_Activity_: In the records below, find the line with "Log in (551, 946)", then retype it and every following line exactly, stopping after the line with "Identify the click". Leave the pictures out.

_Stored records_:
++++++++++++++++++++
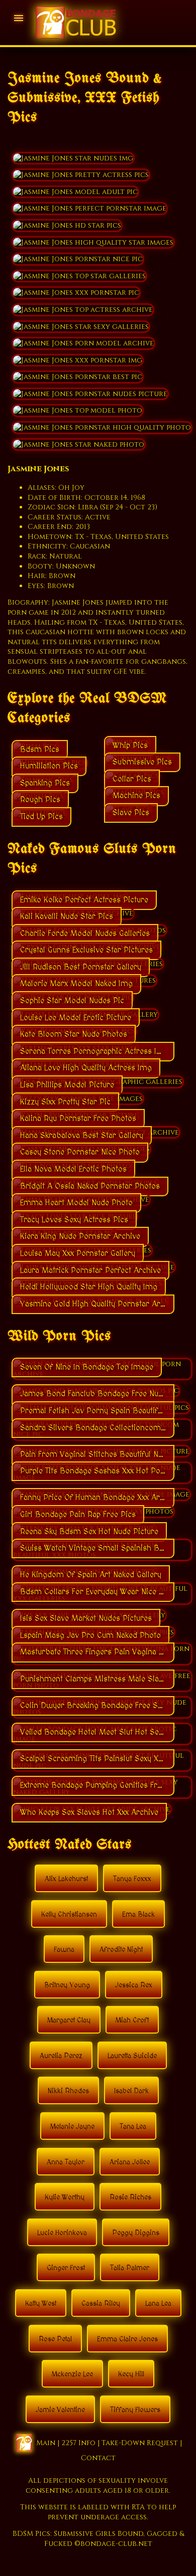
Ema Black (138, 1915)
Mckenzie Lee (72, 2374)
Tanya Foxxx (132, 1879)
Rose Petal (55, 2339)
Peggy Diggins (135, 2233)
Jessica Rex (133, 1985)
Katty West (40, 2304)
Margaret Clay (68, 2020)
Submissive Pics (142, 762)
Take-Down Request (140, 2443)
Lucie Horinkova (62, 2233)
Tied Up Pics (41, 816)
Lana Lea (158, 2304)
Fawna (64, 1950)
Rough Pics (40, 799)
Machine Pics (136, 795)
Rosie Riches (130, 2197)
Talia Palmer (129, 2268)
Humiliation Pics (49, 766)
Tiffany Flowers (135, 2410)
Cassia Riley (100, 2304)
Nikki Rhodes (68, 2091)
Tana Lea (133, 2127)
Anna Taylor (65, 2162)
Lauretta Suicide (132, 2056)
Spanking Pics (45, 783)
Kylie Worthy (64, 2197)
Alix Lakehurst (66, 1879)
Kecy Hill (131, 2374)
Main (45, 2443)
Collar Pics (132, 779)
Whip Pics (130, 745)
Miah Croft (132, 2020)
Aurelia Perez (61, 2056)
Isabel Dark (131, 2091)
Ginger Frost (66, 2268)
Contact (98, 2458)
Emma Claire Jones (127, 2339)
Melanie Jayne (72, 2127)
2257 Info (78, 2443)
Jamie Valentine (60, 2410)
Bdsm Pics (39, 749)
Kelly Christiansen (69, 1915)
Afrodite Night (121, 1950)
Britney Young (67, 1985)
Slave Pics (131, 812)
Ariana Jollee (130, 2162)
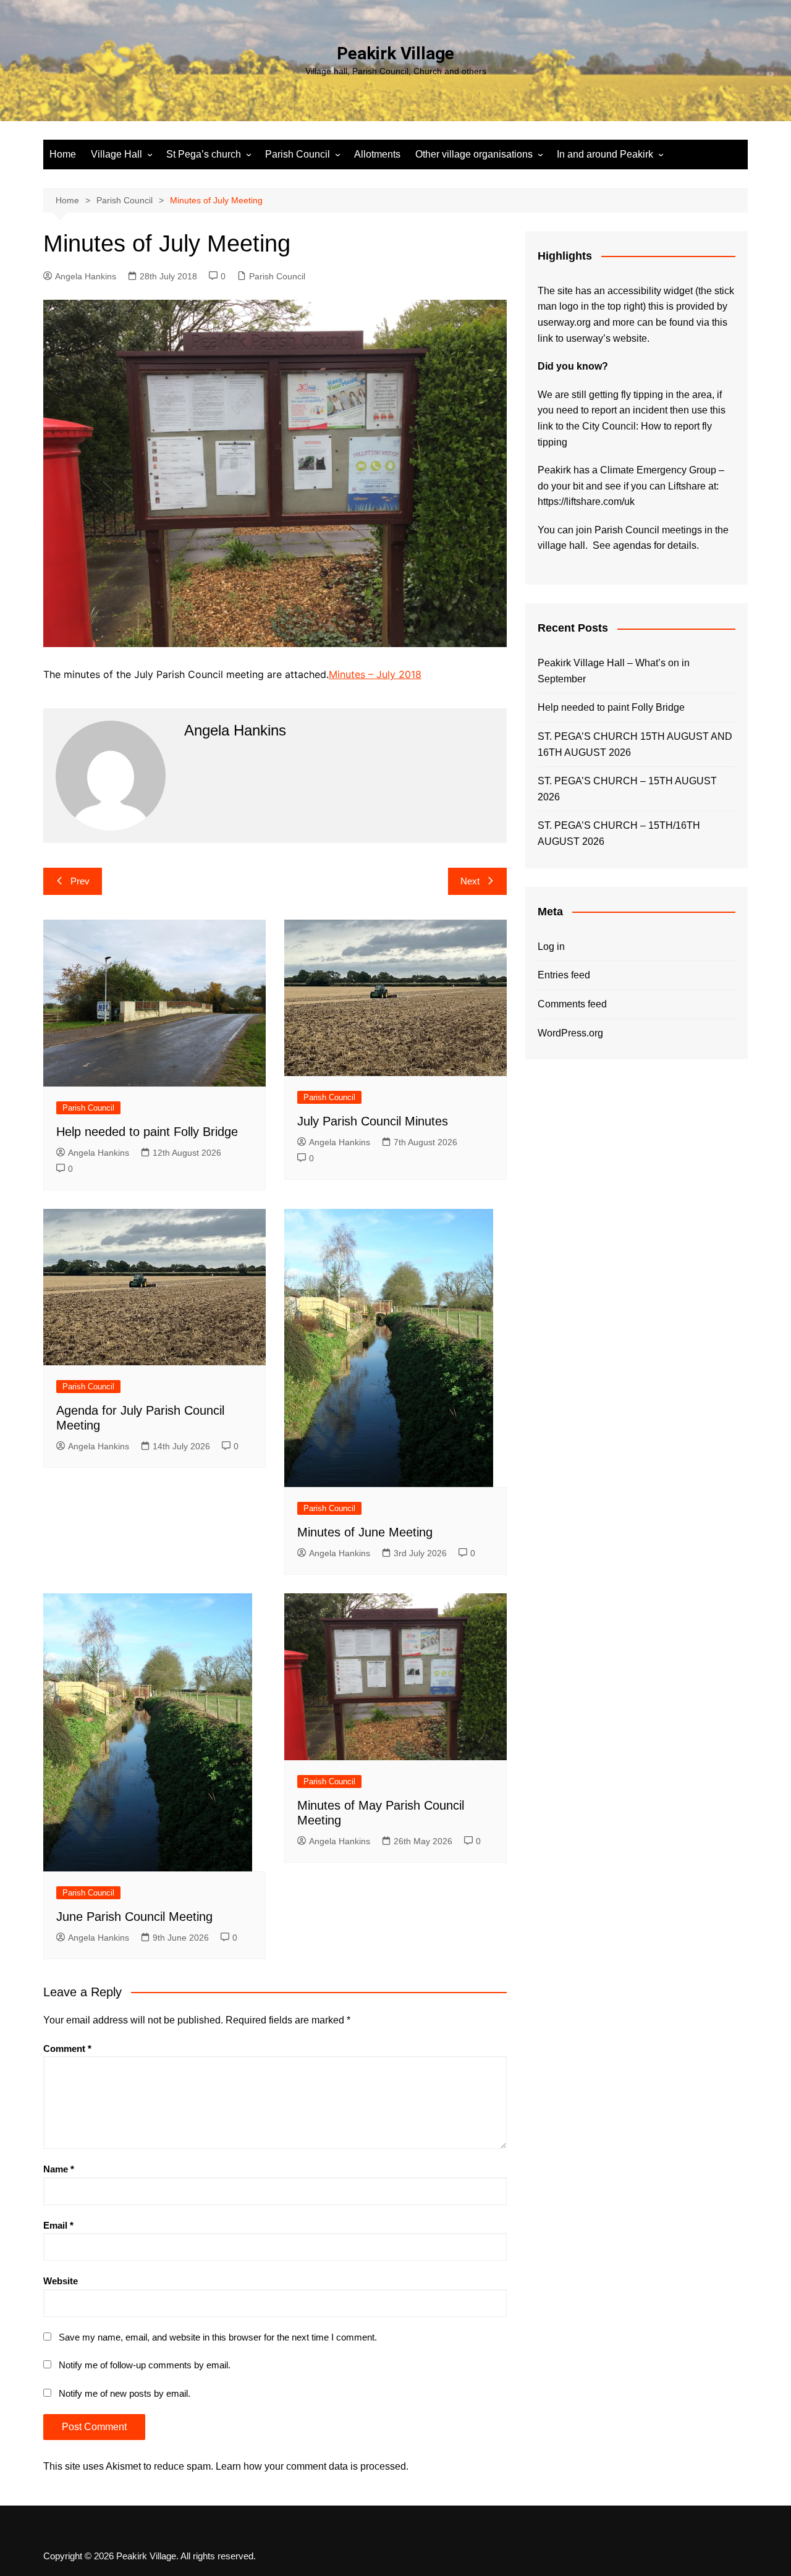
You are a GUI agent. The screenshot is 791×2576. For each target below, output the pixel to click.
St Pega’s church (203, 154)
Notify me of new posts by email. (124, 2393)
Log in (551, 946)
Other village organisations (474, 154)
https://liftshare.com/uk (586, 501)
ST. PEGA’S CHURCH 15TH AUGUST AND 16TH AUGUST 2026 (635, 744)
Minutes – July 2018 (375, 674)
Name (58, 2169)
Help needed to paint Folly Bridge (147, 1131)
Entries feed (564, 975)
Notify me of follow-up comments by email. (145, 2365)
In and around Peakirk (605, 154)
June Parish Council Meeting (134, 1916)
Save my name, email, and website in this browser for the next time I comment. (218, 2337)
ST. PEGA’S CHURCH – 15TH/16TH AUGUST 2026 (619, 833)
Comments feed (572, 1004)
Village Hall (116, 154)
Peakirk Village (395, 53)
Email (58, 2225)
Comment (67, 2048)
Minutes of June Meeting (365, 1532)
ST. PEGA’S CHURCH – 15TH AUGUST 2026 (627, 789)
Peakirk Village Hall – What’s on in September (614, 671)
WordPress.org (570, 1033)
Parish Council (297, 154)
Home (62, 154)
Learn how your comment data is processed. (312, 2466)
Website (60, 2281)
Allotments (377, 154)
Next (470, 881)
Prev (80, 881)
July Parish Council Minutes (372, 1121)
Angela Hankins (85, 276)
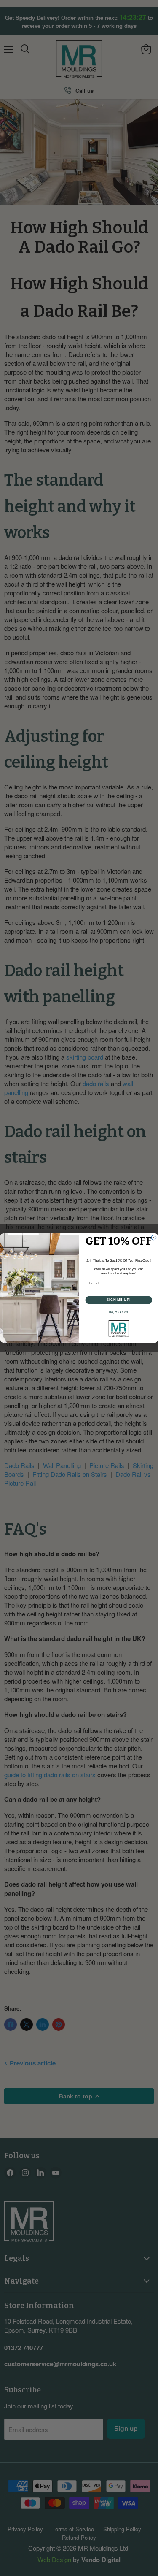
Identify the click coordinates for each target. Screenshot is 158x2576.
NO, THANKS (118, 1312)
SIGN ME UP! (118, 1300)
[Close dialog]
++++++++++++++++++++
_Exercise answer_:
Log in (551, 946)
Other village organisations (474, 154)
https://liftshare.com/uk (586, 501)
ST. PEGA’S CHURCH 15TH AUGUST AND 16TH AUGUST 2026 (635, 744)
Minutes – July 2018 (375, 674)
Name (58, 2169)
Help needed to paint Folly Bridge (147, 1131)
Entries feed (564, 975)
Notify me of follow-up comments by email. (145, 2365)
In and around Peakirk (605, 154)
June Parish Council Meeting (134, 1916)
Save my name, email, and website in this browser for the next time I comment. (218, 2337)
ST. PEGA’S CHURCH – 15TH/16TH AUGUST 2026 (619, 833)
Comments feed (572, 1004)
Village Hall (116, 154)
Peakirk Village (395, 53)
Email (58, 2225)
Comment (67, 2048)
Minutes of June Meeting (365, 1532)
ST. PEGA’S CHURCH – 15TH AUGUST 2026 (627, 789)
Peakirk Village Hall – What’s on in September (614, 671)
WordPress.org (570, 1033)
Parish Council (297, 154)
Home (62, 154)
Learn how your comment data is processed. (312, 2466)
Website (60, 2281)
Allotments (377, 154)
Next (470, 881)
Prev (80, 881)
July Parish Council Minutes (372, 1121)
Angela Hankins (85, 276)
Identify the click coordinates for each target. Screenshot is 158x2576.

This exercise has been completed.